Bèr Kessels ber at webschuur.com
Tue Apr 18 09:51:50 UTC 2006


Op dinsdag 18 april 2006 11:14, schreef drupal:
> $ops are messages, hooks are a kind of a message as well. Implementing a
> fixed, well defined set of messages called on every single hook call
> will make it a performance nightmare.

I do NOT want to turn this into an OOP flamewar, so if you want to say 
anything against of for OOP please open a new thread.

That said, one thing i was impressed by, is that modules in a Ruby on Rails 
environment (railfrog, or typo) are extremely small. A typical module weights 
only four or five lines of code. The biggest reason is its OOP 
implementation. Messages sent to objects are, indeed, a very very powerfull 
tool. Because you need not implement all sorts of checks and you need not 
know anything about the object. All you need to know is the part you want to 
modify/add to/remove etc and do that. The good part is that automagically 
everything (users, categories, posts, comments), sort-of, becomes a node, 
with a sort-of nodeapi and a sort-of node-lifecycle and even a sort-of 
modular access control.

However, when I brainstormed about how such power could be implemented into a 
Drupal hook system, I came to Valdo's conclusion: having an object oriented 
system built as hook system into Drupal, on top of PHP is simply never going 
to cut it, performance being the biggest issue. My only solution for this was 
caching and registration (see below). 

> A far better solution, from a flexiibility point of view, is to be able
> to schedule for invoke a new hook. For example, if something wants to
> run before load, it can schedule in init "my_post_init_hook". This way
> it is guaranteed to run after init and  before load. It houldn't be a
> lot of work, and addresses, at least partially, the flexible page
> workflow ramblings. The dowenside of this is that it will make debugging
> code harder. But that is quite hard anyway, and needs to be addressed.

Whether we go for a set of predefined $ops or in some post-during-pre hook 
system does not really matter.

The fact that a module registers hooks does matter. For performance that is.

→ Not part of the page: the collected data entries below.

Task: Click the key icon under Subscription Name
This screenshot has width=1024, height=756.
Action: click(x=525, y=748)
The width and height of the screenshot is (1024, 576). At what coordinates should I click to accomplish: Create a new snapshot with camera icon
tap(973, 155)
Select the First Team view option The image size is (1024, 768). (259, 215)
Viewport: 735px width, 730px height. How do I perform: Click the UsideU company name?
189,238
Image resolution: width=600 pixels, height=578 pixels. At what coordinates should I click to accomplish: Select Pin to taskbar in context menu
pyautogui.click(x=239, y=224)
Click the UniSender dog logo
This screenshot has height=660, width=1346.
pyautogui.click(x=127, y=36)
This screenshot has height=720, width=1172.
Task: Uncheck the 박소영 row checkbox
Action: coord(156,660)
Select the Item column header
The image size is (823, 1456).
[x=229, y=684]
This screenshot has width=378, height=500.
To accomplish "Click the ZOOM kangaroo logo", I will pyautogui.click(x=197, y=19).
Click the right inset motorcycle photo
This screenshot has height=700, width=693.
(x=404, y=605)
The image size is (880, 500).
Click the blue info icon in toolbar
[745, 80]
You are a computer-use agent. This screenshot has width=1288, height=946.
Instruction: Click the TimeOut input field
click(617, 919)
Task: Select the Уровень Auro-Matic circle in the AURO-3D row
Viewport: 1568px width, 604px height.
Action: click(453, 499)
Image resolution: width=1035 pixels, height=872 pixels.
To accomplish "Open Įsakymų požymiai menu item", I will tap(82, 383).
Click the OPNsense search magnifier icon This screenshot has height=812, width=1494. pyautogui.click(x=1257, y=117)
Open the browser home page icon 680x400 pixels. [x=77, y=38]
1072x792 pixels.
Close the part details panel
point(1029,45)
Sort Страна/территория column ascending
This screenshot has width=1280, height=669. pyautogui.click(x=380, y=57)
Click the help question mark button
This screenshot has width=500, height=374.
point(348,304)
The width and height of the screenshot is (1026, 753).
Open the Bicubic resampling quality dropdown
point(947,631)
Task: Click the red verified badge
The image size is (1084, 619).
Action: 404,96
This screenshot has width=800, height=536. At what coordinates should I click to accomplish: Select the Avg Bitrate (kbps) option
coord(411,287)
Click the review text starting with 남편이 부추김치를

This, however, is a standalone project, and has little to do with the initial 
thought of this thread, to make form_alter more flexible. (Though it is a 
requirement if we go for a huge set of 'messages'/$ops and hooks).

Back to the point: What if we re-do the lifecycle of a node ins the form 
system? 
That would mean you have form_alter($op) with:
$op = load (collecting the form, change)
$op = view (theming, changing the behaviour, reordering and so)
$op = insert (data is inserted)
$op = validate (valdation)

At least, this gives consistency wit hthat part we all (should) know: nodeapi.